I'll never forget meeting ex-Cavalier defensive end Patrick Kerney's parents. The football team was pitted against Florida State in Tallahassee. I was on my way to cover the event. The Kerneys were on my flight.
I knew they were Patrick's parents because of their attire. The two were clad in orange and blue. His dad's stark white hair and his mom's classy straw hat with a Virginia-colored bow still stand out in my mind.
Also both wore buttons that had a picture of their son. Not No. 58, not the defensive end who tied the school record for sacks, not the lacrosse player turned walk-on, but their son.
I realized right there, that regardless of the league, pee-wee or professional, the parents never change.
We shared a cab from the airport and eventually witnessed Patrick put together a dazzling performance. They were incredibly nice and down-to-earth people. We had the same flight home the next day and I talked briefly with his dad while we waited for our delayed flight.
I saw them again following Virginia's Peach Bowl loss to Georgia. His father said hello in the tunnel beneath the Georgia Dome while we waited for the players to come out of the locker room. Patrick had taken fluids through an IV throughout the game, but still managed to play. Incredibly well, I might add. But the most telling thing I ever saw him do came during the media frenzy afterwards.

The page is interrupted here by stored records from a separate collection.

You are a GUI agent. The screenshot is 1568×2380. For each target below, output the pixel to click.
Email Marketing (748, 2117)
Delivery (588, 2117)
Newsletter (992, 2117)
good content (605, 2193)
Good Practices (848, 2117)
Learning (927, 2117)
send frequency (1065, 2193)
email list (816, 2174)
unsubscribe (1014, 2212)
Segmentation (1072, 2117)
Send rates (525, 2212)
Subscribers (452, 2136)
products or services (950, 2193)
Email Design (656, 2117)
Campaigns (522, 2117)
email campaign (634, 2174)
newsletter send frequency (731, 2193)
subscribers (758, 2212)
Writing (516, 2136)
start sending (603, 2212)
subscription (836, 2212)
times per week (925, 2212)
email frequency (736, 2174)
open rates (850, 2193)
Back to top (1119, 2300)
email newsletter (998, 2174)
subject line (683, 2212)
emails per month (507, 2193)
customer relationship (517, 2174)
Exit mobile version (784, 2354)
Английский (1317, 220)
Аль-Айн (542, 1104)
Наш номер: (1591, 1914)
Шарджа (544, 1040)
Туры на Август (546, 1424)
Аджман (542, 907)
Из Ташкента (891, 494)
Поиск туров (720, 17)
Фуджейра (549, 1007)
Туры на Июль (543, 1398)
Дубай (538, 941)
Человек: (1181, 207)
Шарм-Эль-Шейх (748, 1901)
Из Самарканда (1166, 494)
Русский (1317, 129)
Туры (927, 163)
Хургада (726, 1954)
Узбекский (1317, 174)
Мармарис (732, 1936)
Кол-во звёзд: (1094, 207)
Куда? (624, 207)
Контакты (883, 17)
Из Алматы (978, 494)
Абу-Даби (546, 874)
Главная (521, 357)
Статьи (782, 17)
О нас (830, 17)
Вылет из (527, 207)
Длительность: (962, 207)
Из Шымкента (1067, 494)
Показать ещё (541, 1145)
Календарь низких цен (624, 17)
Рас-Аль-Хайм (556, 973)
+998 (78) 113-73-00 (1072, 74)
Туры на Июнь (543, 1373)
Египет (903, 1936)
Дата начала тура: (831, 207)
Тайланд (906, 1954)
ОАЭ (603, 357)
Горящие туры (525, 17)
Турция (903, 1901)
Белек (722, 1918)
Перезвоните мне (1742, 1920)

As the players exited the locker room, they were curtailed by the media relations people to individual interview spots. Patrick walked right past the beckoning director and over to his family. Not The Washington Post, not USA Today, but his family. He gave his dad a long, endearing hug. Then he hugged his mom and gave her a kiss on the cheek. The same for his sister. The media could wait and they did.
Moments like those are why I've loved every minute of my time at The Cavalier Daily. That's why my skin quivers just a little when my article appears.
Yeah, it is kind of silly. But hey, my parents are reading and parents never change. After all, it's their son.